Lutte au sommet : Chris Froome, favori du Tour de France 2016

Texte : Matthew Ray
Photos : Richie Hopson

Le Tour de France démarre le 2 juillet. Les principaux favoris pour remporter le maillot jaune en 2016 ? Chris Froome, Alberto Contador et Nairo Quintana. Chris Froome (Team Sky), son double vainqueur, sait le prix à payer pour vaincre. Le secret de l’Anglais ? Il a appris à aimer souffrir.

Sur les hauteurs de Tenerife, bercé par la lumière rosâtre du jour naissant, se dessine le pic volcanique du Teide, dévoilant derrière lui un paysage de désolation tapissé de roches aux allures martiennes. L’air y est froid et aride, et tellement rare que le moindre effort tourne vite au calvaire pour le commun des mortels.

Pas de quoi décourager cet homme esseulé dont la silhouette longiligne se profile à travers la fenêtre de la salle de sport de l’hôtel. Le cycliste britannique Chris Froome – médaillé olympique, double vainqueur du Tour de France et tenant du titre – n’est pas du genre à en imposer. Alors qu’il entame sa session de musculation (très) matinale au camp d’entraînement du Team Sky, ses bras ont l’air décharné et ses mouvements trahissent une certaine maladresse. Les innombrables kilomètres de route avalés la veille semblent avoir laissé leur empreinte sur les os du coureur.

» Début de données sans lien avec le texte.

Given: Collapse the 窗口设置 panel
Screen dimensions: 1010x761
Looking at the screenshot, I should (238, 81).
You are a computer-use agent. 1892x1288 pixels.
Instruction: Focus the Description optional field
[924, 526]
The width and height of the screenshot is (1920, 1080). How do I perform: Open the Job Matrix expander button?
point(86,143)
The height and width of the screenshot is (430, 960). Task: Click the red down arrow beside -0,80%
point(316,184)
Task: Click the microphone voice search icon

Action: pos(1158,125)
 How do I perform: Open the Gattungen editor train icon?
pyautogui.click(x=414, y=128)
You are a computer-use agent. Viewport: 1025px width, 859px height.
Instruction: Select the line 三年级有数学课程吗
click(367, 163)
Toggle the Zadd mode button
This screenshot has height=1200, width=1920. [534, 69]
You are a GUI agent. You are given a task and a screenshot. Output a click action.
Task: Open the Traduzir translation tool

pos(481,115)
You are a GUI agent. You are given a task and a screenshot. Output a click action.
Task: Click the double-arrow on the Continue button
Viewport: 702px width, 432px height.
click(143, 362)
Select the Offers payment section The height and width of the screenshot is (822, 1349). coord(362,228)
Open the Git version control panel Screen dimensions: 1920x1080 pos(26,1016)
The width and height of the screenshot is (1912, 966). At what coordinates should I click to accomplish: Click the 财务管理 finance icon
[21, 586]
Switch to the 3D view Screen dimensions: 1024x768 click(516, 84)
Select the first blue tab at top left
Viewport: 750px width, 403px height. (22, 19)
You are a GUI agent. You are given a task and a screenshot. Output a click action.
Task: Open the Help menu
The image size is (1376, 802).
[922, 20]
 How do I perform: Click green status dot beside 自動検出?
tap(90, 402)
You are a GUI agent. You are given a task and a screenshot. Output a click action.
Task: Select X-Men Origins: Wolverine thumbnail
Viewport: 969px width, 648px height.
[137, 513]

« On est tellement isolés à cette altitude que les seules choses qu’on fait, c’est rouler, manger et dormir, raconte-t-il. C’est le plan idéal pour optimiser ta condition physique. Plus on travaille dur ici, plus ce sera facile le jour de la course. Il y a des jours où tu rentres à l’hôtel en rampant à quatre pattes. Je me fais vivre un véritable enfer. » 

© YouTube // CycleTube

Froome exagère à peine. Ses efforts démentiels surprennent même ses collègues cyclistes professionnels. « Je me suis entraîné avec lui en Afrique du Sud, et ce qui m’a réellement impressionné n’était pas tant son physique que sa force mentale, confie l’un de ses coéquipiers, Ian Boswell. Il faisait ses intervalles de trois heures, et quand il descendait de son vélo, il ne pouvait littéralement plus marcher, tellement il avait les muscles en lambeaux. » 

Chris Froome Sky Team

Froome à l’arrêt, chose rare.


C’est le genre d’effort héroïque et de sacrifice que vous vous attendez à voir sur la ligne d’arrivée d’une course prestigieuse, mais pas lors d’un entraînement de routine. Or, dans le monde de Froome, douleur et progrès sont inséparables. « En matière d’entraînement, no pain, no gain (pas de gloire sans douleur) est peut-être un concept un peu old school, avance- t-il. Mais il y a beaucoup de vrai dans ce dicton. » Notre obsession du bien-être et l’essor du sport récréatif nous font oublier une vérité immuable : la performance physique abîme le corps et les sports d’endurance vous mettent carrément minable. 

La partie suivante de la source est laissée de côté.